( aperte o alt ) "Salamandra" • Edição Nº36
Salamandra
Naquela noite, saiu do motorhome e sentou-se junto ao fogo. Colocou a grande chaleira sobre a lenha e deixou que as chamas esquentassem seus pés, enquanto reclinava-se na cadeira de praia.
Esqueceu o rádio ligado em alguma estação perdida, que dividia seus minutos entre conselhos de última hora e músicas que pareciam feitas para momentos como aquele: as horas silenciosas. Por isso, poderia jurar que alguém a observava quando, na voz de Neil Diamond, começavam os primeiros acordes de “Solitary Man”. Pôs-se a pensar em como chegara até ali, em como havia se tornado o que era. Pensou sobre onde poderia estar se as escolhas de tempos atrás tivessem sido outras, pensou no que diria se lhe fossem apresentadas, novamente, as mesmas possibilidades, as mesmas pessoas. Pensou em quem poderia ter encontrado pelo caminho e no quanto isso talvez a tivesse levado para um ou para outro destino. Pensou no poder presente em cada palavra, pensou no que dissera a uns e a outros e no que poderia ter acontecido se uma entonação diferente tivesse sido escolhida para pontuar o final de uma ideia.
Enquanto o vento açoitava as árvores, despertando cães que com um só latido convocavam-se uns aos outros para, juntos, desafiarem a lua, imergia nas cores que dançavam na fogueira, acompanhava o trajeto dos pequenos pontos de luz que nasciam das chamas e lançavam-se impetuosamente rumo ao céu apenas para, instantes depois, tornarem-se novamente um só com a noite. - “É melhor queimar de uma vez do que apagar-se aos poucos…” - lembrou de Neil Young, sem perceber que falara em voz alta.

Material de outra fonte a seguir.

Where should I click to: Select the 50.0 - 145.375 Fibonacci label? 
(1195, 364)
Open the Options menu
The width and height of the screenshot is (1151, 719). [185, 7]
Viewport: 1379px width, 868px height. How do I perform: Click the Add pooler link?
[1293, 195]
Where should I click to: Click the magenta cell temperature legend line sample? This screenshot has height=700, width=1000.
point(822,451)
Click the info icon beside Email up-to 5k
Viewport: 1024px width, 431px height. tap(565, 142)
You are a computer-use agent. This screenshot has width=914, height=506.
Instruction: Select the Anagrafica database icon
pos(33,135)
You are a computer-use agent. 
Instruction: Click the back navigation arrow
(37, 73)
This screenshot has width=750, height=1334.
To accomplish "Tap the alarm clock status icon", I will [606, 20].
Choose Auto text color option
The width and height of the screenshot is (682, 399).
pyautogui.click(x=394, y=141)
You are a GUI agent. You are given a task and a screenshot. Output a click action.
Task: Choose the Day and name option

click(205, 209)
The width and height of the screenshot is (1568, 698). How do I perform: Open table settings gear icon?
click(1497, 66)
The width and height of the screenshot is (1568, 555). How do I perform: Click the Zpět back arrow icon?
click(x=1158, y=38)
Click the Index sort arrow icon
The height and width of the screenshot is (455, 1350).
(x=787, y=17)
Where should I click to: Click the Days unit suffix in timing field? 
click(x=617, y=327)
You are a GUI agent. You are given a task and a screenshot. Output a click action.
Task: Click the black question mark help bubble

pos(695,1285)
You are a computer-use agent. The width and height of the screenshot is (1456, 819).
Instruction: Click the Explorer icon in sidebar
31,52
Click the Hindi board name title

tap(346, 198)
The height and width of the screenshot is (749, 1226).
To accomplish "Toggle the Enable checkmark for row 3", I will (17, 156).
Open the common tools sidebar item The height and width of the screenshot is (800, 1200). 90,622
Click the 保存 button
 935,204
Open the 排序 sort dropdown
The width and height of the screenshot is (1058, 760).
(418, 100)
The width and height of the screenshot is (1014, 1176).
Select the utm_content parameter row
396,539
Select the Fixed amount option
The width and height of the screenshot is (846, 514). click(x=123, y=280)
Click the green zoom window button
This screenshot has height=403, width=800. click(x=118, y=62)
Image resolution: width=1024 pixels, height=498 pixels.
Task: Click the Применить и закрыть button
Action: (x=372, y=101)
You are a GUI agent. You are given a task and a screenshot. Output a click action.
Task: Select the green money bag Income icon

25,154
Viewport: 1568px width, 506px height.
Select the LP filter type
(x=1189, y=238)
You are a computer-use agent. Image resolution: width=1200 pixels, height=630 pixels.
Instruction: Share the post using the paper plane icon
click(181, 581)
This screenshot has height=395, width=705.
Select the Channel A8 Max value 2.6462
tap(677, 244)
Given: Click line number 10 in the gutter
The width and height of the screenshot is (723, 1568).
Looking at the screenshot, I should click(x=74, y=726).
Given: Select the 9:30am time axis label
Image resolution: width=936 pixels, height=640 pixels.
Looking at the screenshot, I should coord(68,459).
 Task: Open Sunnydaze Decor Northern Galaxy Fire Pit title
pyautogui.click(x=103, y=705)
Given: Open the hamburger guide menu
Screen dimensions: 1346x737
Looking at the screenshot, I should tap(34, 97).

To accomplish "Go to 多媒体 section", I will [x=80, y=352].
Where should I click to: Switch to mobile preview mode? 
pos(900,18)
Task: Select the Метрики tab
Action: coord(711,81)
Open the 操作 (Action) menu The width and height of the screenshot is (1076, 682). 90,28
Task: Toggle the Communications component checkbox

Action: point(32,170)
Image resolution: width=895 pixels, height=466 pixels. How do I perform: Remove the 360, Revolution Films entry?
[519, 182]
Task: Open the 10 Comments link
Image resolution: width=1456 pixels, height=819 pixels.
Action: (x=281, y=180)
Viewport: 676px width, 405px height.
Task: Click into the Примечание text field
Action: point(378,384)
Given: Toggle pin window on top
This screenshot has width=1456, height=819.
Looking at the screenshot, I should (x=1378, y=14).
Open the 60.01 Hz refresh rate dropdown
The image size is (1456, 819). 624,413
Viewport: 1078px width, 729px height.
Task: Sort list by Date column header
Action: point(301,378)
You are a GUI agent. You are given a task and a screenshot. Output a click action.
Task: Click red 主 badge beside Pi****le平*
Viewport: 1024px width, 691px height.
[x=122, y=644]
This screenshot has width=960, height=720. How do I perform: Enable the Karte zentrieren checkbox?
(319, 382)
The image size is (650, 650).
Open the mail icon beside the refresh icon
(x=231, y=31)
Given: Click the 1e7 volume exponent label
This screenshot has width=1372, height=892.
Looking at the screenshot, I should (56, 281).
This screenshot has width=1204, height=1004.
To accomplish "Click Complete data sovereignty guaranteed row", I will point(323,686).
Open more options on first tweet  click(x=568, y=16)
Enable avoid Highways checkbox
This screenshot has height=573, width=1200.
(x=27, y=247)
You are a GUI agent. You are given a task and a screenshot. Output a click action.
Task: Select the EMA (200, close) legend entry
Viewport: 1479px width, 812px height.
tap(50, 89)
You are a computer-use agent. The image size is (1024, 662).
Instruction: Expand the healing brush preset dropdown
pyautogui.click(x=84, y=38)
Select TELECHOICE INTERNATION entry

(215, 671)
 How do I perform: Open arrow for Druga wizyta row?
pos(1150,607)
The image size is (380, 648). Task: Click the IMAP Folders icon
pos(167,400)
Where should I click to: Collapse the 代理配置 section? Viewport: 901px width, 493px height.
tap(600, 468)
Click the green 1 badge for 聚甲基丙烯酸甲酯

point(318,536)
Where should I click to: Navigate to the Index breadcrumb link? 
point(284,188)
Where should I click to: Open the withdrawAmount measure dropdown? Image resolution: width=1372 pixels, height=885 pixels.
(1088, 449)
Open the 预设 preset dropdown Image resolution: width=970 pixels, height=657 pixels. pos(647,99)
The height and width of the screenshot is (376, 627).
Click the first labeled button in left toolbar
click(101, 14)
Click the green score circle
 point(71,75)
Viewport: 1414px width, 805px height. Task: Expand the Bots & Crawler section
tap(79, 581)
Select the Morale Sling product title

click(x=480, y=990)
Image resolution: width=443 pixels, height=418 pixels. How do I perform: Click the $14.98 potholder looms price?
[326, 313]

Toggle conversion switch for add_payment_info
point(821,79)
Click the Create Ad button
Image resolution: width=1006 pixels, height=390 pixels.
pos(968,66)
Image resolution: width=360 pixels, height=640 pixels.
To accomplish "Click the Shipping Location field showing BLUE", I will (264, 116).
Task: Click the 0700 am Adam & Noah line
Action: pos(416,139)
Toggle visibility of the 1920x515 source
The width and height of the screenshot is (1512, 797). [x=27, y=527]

Então, num ímpeto, apertou as mãos e os dedos contra as pernas com tal força que o sangue pareceu sumir de debaixo das unhas. Sentiu gotículas de suor brotarem nas costas, confusas, tentando entender o que acontecia. Sentiu faltar o ar. Cerrou os olhos até ver flashes de luz azul rasgarem suas pálpebras. Enfim, quando conseguiu que a respiração voltasse a ser leve, abriu-os com uma certeza tão profunda que o vento pareceu interromper o próprio trajeto para dar-lhe toda a sua atenção.
Sentiu-o passear por sua pele, refrescar, reviver.
Não havia nada a dizer. E também não havia palavras para o que acontecia agora.
Olhou para a fogueira mais uma vez, e uma gargalhada profunda e doída, carregada de toda uma vida, emergiu feito criatura viva. A chaleira, que a acompanhava há tantos anos, cúmplice, jogou-se aliviada para o lado, ofertando água para levar consigo, às entranhas da terra, toda aquela miríade de sentimentos misturados, indistintos.
Sim, havia algum dinheiro. Havia gasolina. Havia um sorriso surgindo em seus lábios como há muito não acontecia. Havia brilho no olhar. Havia um calafrio, e havia excitação.
Não havia, ainda, destino.
Mas esse, a própria estrada iria apontar.